In other words, the strength of a path is defined to be the weight of the weakest edge of the path. Two nodes for which there exists a path p with \(ST(p) > 0\) between them are called connected. We call p a cycle if \(n \ge 2\) and \(x_0 = x_n\). It is possible to show that \(\rho ^k(x,\,y)\) is the strength of the strongest path from x to y containing at most k links. Thus, the strength of the strongest path joining any two vertices x and y (using any number of links) may be denoted by \(\rho ^{\infty }(x,\,y)\).

Length and distance. — The length of a path \(p = x_0\,\rightarrow \,x_1\,\rightarrow \,\ldots \rightarrow \,x_n\) in the sense of \(\rho \) is defined as follows:

$$\begin{aligned} Length(p) = \sum _{i=1}^n \frac{1}{\rho (x_{i-1},\,x_i)}. \end{aligned}$$
(2)

Clearly \(Length(p) \ge n\) (it is equal to n if \(\rho \) is Boolean, i.e., if G is a nonfuzzy graph). We can then define the distance between two nodes x and y in G as

$$\begin{aligned} Distance(x,\,y) = \min _{all\, paths\, x\, to\, y}\,Length(p). \end{aligned}$$
(3)

It is the length of the shortest path from x to y. It can be shown that Distance is a metric [13], i.e., \(Distance(x,\,x) = 0\), \(Distance(x,\,y) = Distance(y,\,x)\), and \(Distance(x,\,z) \le Distance(x,\,y) + Distance(y,\,z)\,\forall z\).

2.3 Fuzzy Graph Databases

We are interested in fuzzy graph databases where nodes and edges can carry data (e.g. key-value pairs in attributed graphs). So, we consider an extension of the notion of a fuzzy graph: the fuzzy data graph as defined in [11].

Definition 1

(Fuzzy data graph). Let E be a set of labels. A fuzzy data graph G is a quadruple \((V,\, R, \, \kappa , \, \zeta )\), where V is a finite set of nodes (each node n is identified by n.id), \(R = \bigcup _{e \in E} \{\rho _e\,:\,V\,\times \,V\,\rightarrow \,[0,\,1] \}\) is a set of labeled fuzzy edges between nodes of V, and \(\kappa \) (resp. \(\zeta \)) is a function assigning a (possibly structured) value to nodes (resp. edges) of G.

In the following, a graph database is meant to be a fuzzy data graph. Figure 1 is an example of a fuzzy data graph in which the degree associated with A -contributor- \({\small \texttt {>}}\) B is the proportion of journal papers co-written by \({\small \texttt {{A}}}\) and \({\small \texttt {{B}}}\), over the total number of journal papers written by \({\small \texttt {{B}}}\). The degree associated with J -domain- \({\small \texttt {>}}\) D is the extent to which the journal \({\small \texttt {{J}}}\) belongs to the research domain \({\small \texttt {{D}}}\).

[Short problem] Carry on the passage above about fuzzy data graphs, starting right after its last sentence.

[Data]
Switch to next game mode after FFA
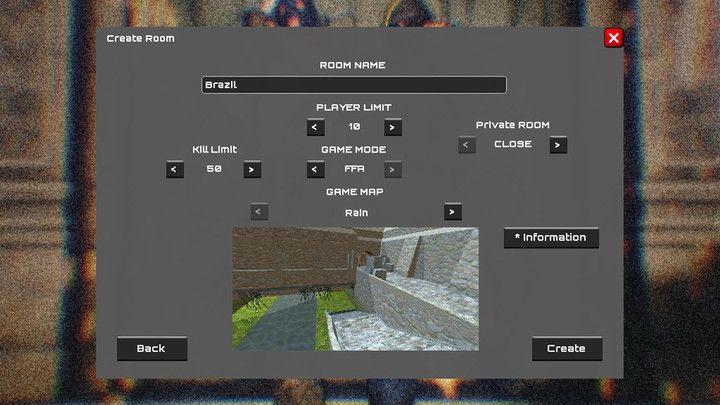720x405 pixels. (x=393, y=169)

[Exercise output]
Nodes are assumed to be typed. If n is a node of V, then Type(n) denotes its type. In Fig. 1, the nodes \({\small \texttt {{IJWS12}}}\), \({\small \texttt {{IJAR14}}}\), \({\small \texttt {{IJIS16}}}\), \({\small \texttt {{IJIS10}}}\) and \({\small \texttt {{IJUFK15}}}\) are of type journal, the nodes IJWS12-p, IJAR14-p, IJIS16-p, IJIS10-p, IJIS10-p1 and IJUFK15-p of type paper, and the nodes \({\small \texttt {{Andreas}}}\), \({\small \texttt {{Peter}}}\), \({\small \texttt {{Maria}}}\), \({\small \texttt {{Claudio}}}\), \({\small \texttt {{Michel}}}\), \({\small \texttt {{Bazil}}}\) and \({\small \texttt {{Susan}}}\) are of type author, the nodes named \({\small \texttt {{Database}}}\) are of type domain and the other nodes are of type impact_factor. For nodes of type journal, paper, author and domain, a property, called name, contains the identifier of the node and for nodes of type impact_factor, a property, called value, contains the value of the node. In Fig. 1, the value of the property name or value for a node appears inside the node.

Fig. 1.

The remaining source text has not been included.